Extracted text —
* * *
Alternatives to Dental Implants
While dental implants are often the preferred option by dentists to replace missing teeth, they are not always the most affordable option for patients, nor do they serve as the best solution for all situations. This article will describe two common alternatives to dental implants: dentures and bridges.
Dentures are false teeth, typically made of resin or porcelain, that rest in a device which can be removed and inserted into the mouth as necessary. Dentures can be used to replace anywhere from a single tooth to an entire mouthful, top and bottom. They are significantly less expensive than implants, but the savings to your wallet do come with costs to your quality of life.
Because they are not actually inserted into your gums, dentures are not as perfectly fit to your mouth as implants. This imperfect fit may lead to potentially embarrassing troubles with eating. Dentures also tend to affect the wearer’s speech, and though most people are able to learn to compensate, the dentures can stick from time to time and disrupt conversation without warning. Finally, your denture smile may look far from what you are used to, so dentures are not for the self-conscious.
Beyond the cosmetic effects, dentures also run the risk of bone deterioration. Without the pressure of teeth or implants on the gum, the jaw bone does not receive signals to engage in the usual remodeling process that our bones need to remain strong. Instead, it is slowly absorbed into the body, which leads to long term pain and loss of jaw function.
* * *
Check your understanding —
1 > Summarize the text on alternatives to dental implants in two sentences.
2 > From the text on alternatives to dental implants, set down the passage starting at "Because they are" and ending at "of jaw function.".
* * *
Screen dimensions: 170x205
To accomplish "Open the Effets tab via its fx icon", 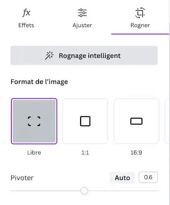I will (26, 13).
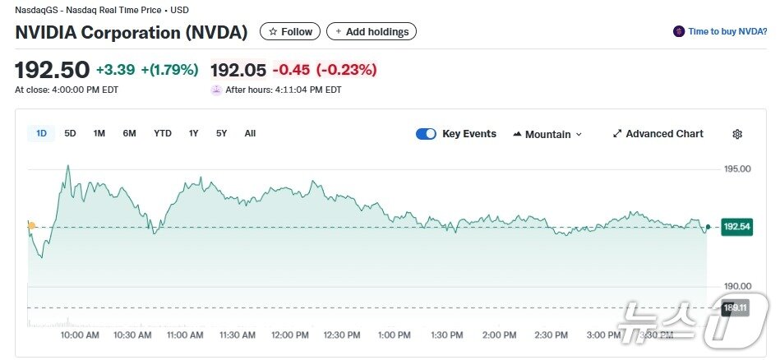Click the Advanced Chart expand arrows icon

(x=617, y=134)
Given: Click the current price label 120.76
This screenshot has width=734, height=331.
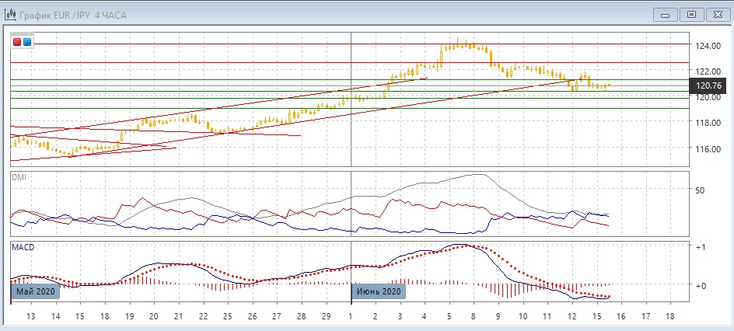Looking at the screenshot, I should coord(709,85).
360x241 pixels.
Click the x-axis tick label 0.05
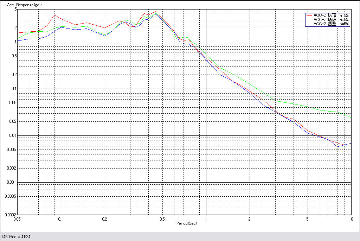click(17, 219)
* * *
Answer list —
1 > Dental implants are not always affordable or the best fit, and dentures and bridges are two common alternatives. Dentures are removable false teeth that cost much less than implants, but they fit imperfectly, can disrupt eating and speech, may change how a smile looks, and can lead to jaw bone deterioration.

2 >
Because they are not actually inserted into your gums, dentures are not as perfectly fit to your mouth as implants. This imperfect fit may lead to potentially embarrassing troubles with eating. Dentures also tend to affect the wearer’s speech, and though most people are able to learn to compensate, the dentures can stick from time to time and disrupt conversation without warning. Finally, your denture smile may look far from what you are used to, so dentures are not for the self-conscious.
Beyond the cosmetic effects, dentures also run the risk of bone deterioration. Without the pressure of teeth or implants on the gum, the jaw bone does not receive signals to engage in the usual remodeling process that our bones need to remain strong. Instead, it is slowly absorbed into the body, which leads to long term pain and loss of jaw function.